Word of mouth tends to be remote these days. I suspect local readers of this blog are quite few. I work remotely and, like many Americans, have trouble getting to know people in the town where I live. Still, I use this blog instead of my mouth. Elizabeth Rosen used to write for Nickelodeon, which I find highly impressive. As someone who has found venues to publish my fiction as common as oases in the Sahara, anyone who’s made a few bucks off their work makes me want to stand up and salute as if a general just walked into the room. I just read Rosen’s chapbook Survival Skills and thought I’d talk about it. (As an aside, I always thought “chapbook” referred to chapters, which confused me because most books have chapters. The term probably derives from “chapman,” a kind of traveling salesperson who used to include these kinds of small books among the wares they sold.)

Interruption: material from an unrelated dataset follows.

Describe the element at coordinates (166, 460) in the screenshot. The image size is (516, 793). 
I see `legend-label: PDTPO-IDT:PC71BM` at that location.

The seven stories in Survival Skills are short—Rosen tends toward flash fiction. I’m impressed with how effective she is at it. I’ve tried to write flash fiction and have found I need more narrative space that it allows. Chapbooks are easily read in an hour or so, if you’re the kind to rush through things, but these tales left me thoughtful. You get a sense from these brief accounts that people often do nasty things to one another, or to animals, and that sometimes we really should stop and think about what we’re doing. At other times we have to realize that we’re animals too. We forget that at our own peril.
As much as I like reading short stories, books of such are always difficult to summarize. Going through Survival Skills, the stories do seem organically connected. This is something that has prevented me from trying too hard to publish collections of my stories. Like my mind, they’re all over the place. I’ve attempted, from time to time, to approach my short story writing thematically but it has only resulted in a few tales of each subject. I’d never considered a chapbook approach. Even Edgar Allan Poe made his mark in the literary world with short stories. Washington Irving published his Sketch Book in fascicles. Publishing exists in many forms for those with stories to tell. I’m glad to have found Rosen’s little book. It has spurred me on to reading more short stories, which I should be doing as a matter of course.